_WHAT THE TASK ASKS:_
Can you put each line below into a JSON list of strings, with one string per line and blank lines omitted?

_RECORDS SUPPLIED:_
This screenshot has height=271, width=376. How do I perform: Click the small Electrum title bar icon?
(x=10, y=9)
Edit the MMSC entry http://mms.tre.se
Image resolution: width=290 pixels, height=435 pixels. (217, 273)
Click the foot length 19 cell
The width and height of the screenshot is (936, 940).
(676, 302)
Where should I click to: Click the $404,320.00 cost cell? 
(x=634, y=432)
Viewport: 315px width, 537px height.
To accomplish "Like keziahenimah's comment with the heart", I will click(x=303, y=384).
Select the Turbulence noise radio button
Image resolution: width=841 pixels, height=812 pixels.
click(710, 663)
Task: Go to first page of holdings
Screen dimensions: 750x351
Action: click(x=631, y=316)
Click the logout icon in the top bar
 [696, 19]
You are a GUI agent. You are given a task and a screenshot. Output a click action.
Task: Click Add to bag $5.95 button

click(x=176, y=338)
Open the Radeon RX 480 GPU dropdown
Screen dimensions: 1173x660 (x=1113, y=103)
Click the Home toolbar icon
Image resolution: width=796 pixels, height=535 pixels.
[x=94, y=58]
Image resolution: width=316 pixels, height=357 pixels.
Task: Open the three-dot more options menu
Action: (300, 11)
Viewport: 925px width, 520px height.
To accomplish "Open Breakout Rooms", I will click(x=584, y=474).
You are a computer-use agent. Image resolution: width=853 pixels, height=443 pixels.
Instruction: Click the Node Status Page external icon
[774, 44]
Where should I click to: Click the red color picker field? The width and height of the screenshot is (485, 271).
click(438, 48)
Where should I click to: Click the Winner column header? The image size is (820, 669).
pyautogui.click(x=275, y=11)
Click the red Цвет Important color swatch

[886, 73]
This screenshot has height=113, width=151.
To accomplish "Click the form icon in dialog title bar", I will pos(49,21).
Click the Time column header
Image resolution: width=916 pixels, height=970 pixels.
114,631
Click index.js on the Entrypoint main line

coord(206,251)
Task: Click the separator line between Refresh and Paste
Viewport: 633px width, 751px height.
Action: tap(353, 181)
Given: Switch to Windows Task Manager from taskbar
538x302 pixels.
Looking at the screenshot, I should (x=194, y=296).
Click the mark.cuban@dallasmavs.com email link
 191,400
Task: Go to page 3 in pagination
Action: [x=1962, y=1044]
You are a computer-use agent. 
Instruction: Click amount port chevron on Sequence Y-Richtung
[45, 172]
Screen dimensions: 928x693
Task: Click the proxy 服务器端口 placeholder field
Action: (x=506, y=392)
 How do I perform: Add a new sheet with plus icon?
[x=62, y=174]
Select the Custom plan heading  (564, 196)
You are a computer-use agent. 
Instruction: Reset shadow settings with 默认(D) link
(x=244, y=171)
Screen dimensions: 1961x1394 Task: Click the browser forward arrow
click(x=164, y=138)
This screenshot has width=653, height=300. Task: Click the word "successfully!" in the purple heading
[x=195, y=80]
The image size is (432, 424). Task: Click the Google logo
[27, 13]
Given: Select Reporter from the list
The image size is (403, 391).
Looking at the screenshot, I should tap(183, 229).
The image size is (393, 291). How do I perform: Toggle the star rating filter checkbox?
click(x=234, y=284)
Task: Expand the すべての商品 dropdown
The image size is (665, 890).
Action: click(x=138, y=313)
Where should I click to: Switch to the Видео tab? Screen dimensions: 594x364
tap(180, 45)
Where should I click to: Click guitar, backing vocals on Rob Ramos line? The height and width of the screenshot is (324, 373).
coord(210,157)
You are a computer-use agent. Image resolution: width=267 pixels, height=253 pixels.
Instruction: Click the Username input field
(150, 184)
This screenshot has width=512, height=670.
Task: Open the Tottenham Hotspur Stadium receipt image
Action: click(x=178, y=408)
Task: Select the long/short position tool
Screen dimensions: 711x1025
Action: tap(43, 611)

_THE SOLUTION:_
[
  "This screenshot has height=271, width=376. How do I perform: Click the small Electrum title bar icon?",
  "(x=10, y=9)",
  "Edit the MMSC entry http://mms.tre.se",
  "Image resolution: width=290 pixels, height=435 pixels. (217, 273)",
  "Click the foot length 19 cell",
  "The width and height of the screenshot is (936, 940).",
  "(676, 302)",
  "Where should I click to: Click the $404,320.00 cost cell? ",
  "(x=634, y=432)",
  "Viewport: 315px width, 537px height.",
  "To accomplish \"Like keziahenimah's comment with the heart\", I will click(x=303, y=384).",
  "Select the Turbulence noise radio button",
  "Image resolution: width=841 pixels, height=812 pixels.",
  "click(710, 663)",
  "Task: Go to first page of holdings",
  "Screen dimensions: 750x351",
  "Action: click(x=631, y=316)",
  "Click the logout icon in the top bar",
  " [696, 19]",
  "You are a GUI agent. You are given a task and a screenshot. Output a click action.",
  "Task: Click Add to bag $5.95 button",
  "click(x=176, y=338)",
  "Open the Radeon RX 480 GPU dropdown",
  "Screen dimensions: 1173x660 (x=1113, y=103)",
  "Click the Home toolbar icon",
  "Image resolution: width=796 pixels, height=535 pixels.",
  "[x=94, y=58]",
  "Image resolution: width=316 pixels, height=357 pixels.",
  "Task: Open the three-dot more options menu",
  "Action: (300, 11)",
  "Viewport: 925px width, 520px height.",
  "To accomplish \"Open Breakout Rooms\", I will click(x=584, y=474).",
  "You are a computer-use agent. Image resolution: width=853 pixels, height=443 pixels.",
  "Instruction: Click the Node Status Page external icon",
  "[774, 44]",
  "Where should I click to: Click the red color picker field? The width and height of the screenshot is (485, 271).",
  "click(438, 48)",
  "Where should I click to: Click the Winner column header? The image size is (820, 669).",
  "pyautogui.click(x=275, y=11)",
  "Click the red Цвет Important color swatch",
  "[886, 73]",
  "This screenshot has height=113, width=151.",
  "To accomplish \"Click the form icon in dialog title bar\", I will pos(49,21).",
  "Click the Time column header",
  "Image resolution: width=916 pixels, height=970 pixels.",
  "114,631",
  "Click index.js on the Entrypoint main line",
  "coord(206,251)",
  "Task: Click the separator line between Refresh and Paste",
  "Viewport: 633px width, 751px height.",
  "Action: tap(353, 181)",
  "Given: Switch to Windows Task Manager from taskbar",
  "538x302 pixels.",
  "Looking at the screenshot, I should (x=194, y=296).",
  "Click the mark.cuban@dallasmavs.com email link",
  " 191,400",
  "Task: Go to page 3 in pagination",
  "Action: [x=1962, y=1044]",
  "You are a computer-use agent. ",
  "Instruction: Click amount port chevron on Sequence Y-Richtung",
  "[45, 172]",
  "Screen dimensions: 928x693",
  "Task: Click the proxy 服务器端口 placeholder field",
  "Action: (x=506, y=392)",
  " How do I perform: Add a new sheet with plus icon?",
  "[x=62, y=174]",
  "Select the Custom plan heading  (564, 196)",
  "You are a computer-use agent. ",
  "Instruction: Reset shadow settings with 默认(D) link",
  "(x=244, y=171)",
  "Screen dimensions: 1961x1394 Task: Click the browser forward arrow",
  "click(x=164, y=138)",
  "This screenshot has width=653, height=300. Task: Click the word \"successfully!\" in the purple heading",
  "[x=195, y=80]",
  "The image size is (432, 424). Task: Click the Google logo",
  "[27, 13]",
  "Given: Select Reporter from the list",
  "The image size is (403, 391).",
  "Looking at the screenshot, I should tap(183, 229).",
  "The image size is (393, 291). How do I perform: Toggle the star rating filter checkbox?",
  "click(x=234, y=284)",
  "Task: Expand the すべての商品 dropdown",
  "The image size is (665, 890).",
  "Action: click(x=138, y=313)",
  "Where should I click to: Switch to the Видео tab? Screen dimensions: 594x364",
  "tap(180, 45)",
  "Where should I click to: Click guitar, backing vocals on Rob Ramos line? The height and width of the screenshot is (324, 373).",
  "coord(210,157)",
  "You are a computer-use agent. Image resolution: width=267 pixels, height=253 pixels.",
  "Instruction: Click the Username input field",
  "(150, 184)",
  "This screenshot has width=512, height=670.",
  "Task: Open the Tottenham Hotspur Stadium receipt image",
  "Action: click(x=178, y=408)",
  "Task: Select the long/short position tool",
  "Screen dimensions: 711x1025",
  "Action: tap(43, 611)"
]